Nutanix Implementation of Data Avoidance & Reduction Technologies

While its not news that Nutanix Distributed Storage Fabric (NDSF) supports numerous data avoidance & reduction technologies, what is less well known is how these technologies can be enabled/disabled and used.

Before we begin, let me cover off what technologies NDSF offers:

Data Avoidance:

  • VAAI-NAS Fast File Clone (for ESXi)
  • View Composer for Array Integration (VCAI) for Horizon View
  • Native NDSF Clones (ESXi, Hyper-V and AHV)
  • ODX Copy Offload (Hyper-V)
  • Crash and Application Consistent snapshots (ESXi, Hyper-V and AHV)

Data Reduction:

  • Compression (In-Line and Post-Process)
  • Deduplication (Fingerprint on Write/In-Line for Performance Tier and/or Capacity Tier)
  • Erasure Coding (EC-X)

Data avoidance is designed to prevent the creation of unnecessary data which removes the requirement to leverage data reduction technologies. This means less work for the storage layer which results in more available front end IO to service the virtual machines.

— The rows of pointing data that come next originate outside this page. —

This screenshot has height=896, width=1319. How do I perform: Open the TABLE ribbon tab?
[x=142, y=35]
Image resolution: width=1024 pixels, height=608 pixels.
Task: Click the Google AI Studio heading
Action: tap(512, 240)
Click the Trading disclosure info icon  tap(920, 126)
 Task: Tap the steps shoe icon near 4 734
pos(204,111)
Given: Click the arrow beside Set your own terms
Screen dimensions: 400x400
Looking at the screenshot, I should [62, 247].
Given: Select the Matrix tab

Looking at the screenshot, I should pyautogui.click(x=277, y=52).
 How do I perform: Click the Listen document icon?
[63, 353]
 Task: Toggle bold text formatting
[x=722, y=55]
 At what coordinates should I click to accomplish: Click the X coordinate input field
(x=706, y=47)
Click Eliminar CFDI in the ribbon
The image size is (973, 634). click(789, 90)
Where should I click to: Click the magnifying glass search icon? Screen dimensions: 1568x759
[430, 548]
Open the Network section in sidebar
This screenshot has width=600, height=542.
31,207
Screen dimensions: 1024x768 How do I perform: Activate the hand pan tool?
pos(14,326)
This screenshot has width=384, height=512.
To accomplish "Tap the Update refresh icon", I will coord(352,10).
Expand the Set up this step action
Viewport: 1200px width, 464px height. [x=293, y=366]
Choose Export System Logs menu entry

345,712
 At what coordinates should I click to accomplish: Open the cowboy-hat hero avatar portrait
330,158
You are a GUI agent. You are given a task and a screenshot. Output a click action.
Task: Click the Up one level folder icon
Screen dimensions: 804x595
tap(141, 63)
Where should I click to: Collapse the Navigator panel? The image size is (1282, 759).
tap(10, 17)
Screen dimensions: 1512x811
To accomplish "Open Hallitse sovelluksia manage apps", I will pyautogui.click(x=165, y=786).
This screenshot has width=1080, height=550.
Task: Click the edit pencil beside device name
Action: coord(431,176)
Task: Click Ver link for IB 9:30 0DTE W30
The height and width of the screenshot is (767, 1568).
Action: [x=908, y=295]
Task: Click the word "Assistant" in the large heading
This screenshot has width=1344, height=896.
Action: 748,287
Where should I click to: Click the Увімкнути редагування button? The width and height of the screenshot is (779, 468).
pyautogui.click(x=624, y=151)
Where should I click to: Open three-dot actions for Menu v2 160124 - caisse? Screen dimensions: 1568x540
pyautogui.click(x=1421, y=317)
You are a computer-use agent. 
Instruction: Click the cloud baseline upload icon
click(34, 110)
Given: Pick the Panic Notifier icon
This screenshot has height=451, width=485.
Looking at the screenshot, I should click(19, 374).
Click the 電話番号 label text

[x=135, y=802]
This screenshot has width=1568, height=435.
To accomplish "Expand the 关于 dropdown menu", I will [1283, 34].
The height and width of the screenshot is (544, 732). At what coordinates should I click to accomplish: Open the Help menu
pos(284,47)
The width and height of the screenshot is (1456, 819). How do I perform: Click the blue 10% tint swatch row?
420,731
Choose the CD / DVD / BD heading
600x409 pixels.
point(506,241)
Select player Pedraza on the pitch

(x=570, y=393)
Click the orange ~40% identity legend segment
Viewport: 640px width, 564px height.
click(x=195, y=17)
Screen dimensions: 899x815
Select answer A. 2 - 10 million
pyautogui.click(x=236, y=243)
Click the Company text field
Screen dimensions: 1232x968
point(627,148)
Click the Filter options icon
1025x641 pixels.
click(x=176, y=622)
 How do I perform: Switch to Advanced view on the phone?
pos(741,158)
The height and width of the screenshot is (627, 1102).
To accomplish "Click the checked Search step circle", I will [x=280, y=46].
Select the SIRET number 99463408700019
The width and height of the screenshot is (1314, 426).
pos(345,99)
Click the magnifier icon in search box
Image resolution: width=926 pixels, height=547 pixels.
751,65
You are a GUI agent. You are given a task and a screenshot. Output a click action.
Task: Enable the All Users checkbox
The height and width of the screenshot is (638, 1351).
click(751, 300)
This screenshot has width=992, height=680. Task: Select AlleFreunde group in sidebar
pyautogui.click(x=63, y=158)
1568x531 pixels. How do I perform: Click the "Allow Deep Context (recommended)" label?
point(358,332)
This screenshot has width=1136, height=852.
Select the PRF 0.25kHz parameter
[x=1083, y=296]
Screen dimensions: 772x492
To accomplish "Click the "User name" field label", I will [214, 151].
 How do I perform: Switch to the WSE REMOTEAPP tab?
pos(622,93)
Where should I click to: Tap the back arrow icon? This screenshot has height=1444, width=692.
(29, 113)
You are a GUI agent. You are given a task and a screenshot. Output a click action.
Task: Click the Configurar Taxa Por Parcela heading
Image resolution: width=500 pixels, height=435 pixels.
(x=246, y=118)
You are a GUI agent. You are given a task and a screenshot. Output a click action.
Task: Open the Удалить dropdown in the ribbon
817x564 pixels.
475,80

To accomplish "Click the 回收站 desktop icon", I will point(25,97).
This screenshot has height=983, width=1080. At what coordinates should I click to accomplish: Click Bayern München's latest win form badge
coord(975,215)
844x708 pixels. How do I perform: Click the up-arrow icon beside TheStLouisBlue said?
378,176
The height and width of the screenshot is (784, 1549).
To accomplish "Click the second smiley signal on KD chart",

An example of data avoidance is using VCAI with Horizon View to create Linked Clones near instantly which not only reduces space but ensures faster deployment and recompose activities with greatly reduced impact to the environment.

Data avoidance is greatly underrated in my opinion, as it results in lower compression/deduplication ratios, because there is no additional data to dedupe or compress. If Nutanix turned off these data avoidance technologies, it would result in HIGHER compression and dedupe ratios, which sounds great on a marketing slide or in a tweet, but in reality, avoiding work for the storage is a much better way to do things.

Some vendors report data avoidance such as snapshots in deduplication ratios, and this in my opinion is very misleading and designed to artifically inflate dedupe ratios for competitive purposes. For more information see: Deduplication ratios – What should be included in the reported ratio?

Data Reduction is still a valuable option to have but in my opinion its overrated. The reason I think its overrated is data reduction does not always work well. It greatly depends on your data type if you will see a good data reduction ratio or not, AND if the overheads (of which there is always an overhead) are worth it.

Let’s now focus on the NDSF implementation of Data Reduction technologies.

Compression:

Compression can be configured on new or existing containers and be set to In-Line or Post-Process. For post process, enter a “Delay” value e.g.: 60 to delay compression for 1 Hour, or 3600 for 1 day.

Compression

Compression can be reconfigured at any time, without the requirement to relocate VMs or reformat the storage. For data which is already compressed it will be uncompressed as part of a low priority background task (known as Curator). This ensures there is low/no impact of changing Compression settings, ensuring maximum flexibility for customers.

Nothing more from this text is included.